Latin American appetizers star at El Salvadoreno’s food cart

On a recent Saturday morning — before a loop through the Overland Park Farmers Market to buy heirloom tomatoes and kombucha from the Broadmoor Technical Center and cranberry-walnut bread from Ibis Bakery — I stopped to browse the items listed on a chalkboard in front of El Salvadoreño’s new food cart.

The two pupusa or two pastel for $5 deal immediately caught my eye. These are the same trusty Latin American appetizers that you can order at the restaurant, but starting this summer they’re also being served from a California-style mobile food cart that features a sizzling flat-top grill, a deep fryer, steam tables and a hand-washing station.

The mobile vending setup supplements the walk-in traffic to the quaint cafe, which has offered a long picture menu of appetizers, traditional entrees and desserts in a charming space with a distinctly tropical vibe since it opened across the street from the market back in 2011.

Ninety-six percent of those who voted on Urbanspoon gave the restaurant a thumbs up, and it has a 4.5 star rating on Yelp. But why wait for people to walk through your doors to make them converts when you can bring your food to the streets?

“We’re reaching out to those who are apprehensive that all Latin American food is Mexican,” owner Benjamin Sol says. “It gives us a chance to explain our own culture.”

For example, an empanada becomes a pastel. Other items, like a pupusa, are unique to El Salvador. At any rate, combine these appetizers in twos and threes, and it’s easy to create a sort of Latin American Lunchable.

Record set:
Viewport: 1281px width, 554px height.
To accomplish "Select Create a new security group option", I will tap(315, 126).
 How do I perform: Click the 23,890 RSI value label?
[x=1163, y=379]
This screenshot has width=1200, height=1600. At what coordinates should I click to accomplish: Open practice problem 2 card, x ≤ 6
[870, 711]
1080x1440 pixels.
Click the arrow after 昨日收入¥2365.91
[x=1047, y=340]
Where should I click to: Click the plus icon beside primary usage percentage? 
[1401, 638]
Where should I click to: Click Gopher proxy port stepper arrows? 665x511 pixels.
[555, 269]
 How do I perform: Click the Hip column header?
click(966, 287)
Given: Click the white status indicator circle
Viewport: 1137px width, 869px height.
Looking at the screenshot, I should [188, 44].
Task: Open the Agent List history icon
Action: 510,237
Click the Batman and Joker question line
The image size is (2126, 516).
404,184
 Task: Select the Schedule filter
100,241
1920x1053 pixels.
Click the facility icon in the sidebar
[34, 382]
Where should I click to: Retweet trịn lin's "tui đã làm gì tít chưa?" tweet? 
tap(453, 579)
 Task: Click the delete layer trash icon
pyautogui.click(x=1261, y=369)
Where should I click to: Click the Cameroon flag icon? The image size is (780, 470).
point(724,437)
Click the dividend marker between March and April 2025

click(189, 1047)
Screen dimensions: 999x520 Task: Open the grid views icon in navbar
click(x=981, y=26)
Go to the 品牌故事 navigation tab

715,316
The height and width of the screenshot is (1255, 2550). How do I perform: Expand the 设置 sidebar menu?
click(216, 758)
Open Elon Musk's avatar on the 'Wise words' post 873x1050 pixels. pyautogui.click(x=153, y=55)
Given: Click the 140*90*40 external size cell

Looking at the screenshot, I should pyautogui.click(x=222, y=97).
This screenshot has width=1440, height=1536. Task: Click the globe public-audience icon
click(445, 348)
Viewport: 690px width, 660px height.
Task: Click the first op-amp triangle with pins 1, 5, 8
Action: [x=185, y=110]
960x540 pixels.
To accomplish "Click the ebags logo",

Problems to work on:
1. In the article about El Salvadoreño's food cart, reproduce word for word the passage starting with "The mobile vending" and going on through "to the streets?".
2. What equipment does the article about El Salvadoreño's food cart say the mobile cart features?

The answers:
1.
The mobile vending setup supplements the walk-in traffic to the quaint cafe, which has offered a long picture menu of appetizers, traditional entrees and desserts in a charming space with a distinctly tropical vibe since it opened across the street from the market back in 2011.

Ninety-six percent of those who voted on Urbanspoon gave the restaurant a thumbs up, and it has a 4.5 star rating on Yelp. But why wait for people to walk through your doors to make them converts when you can bring your food to the streets?

2.
- a sizzling flat-top grill
- a deep fryer
- steam tables
- a hand-washing station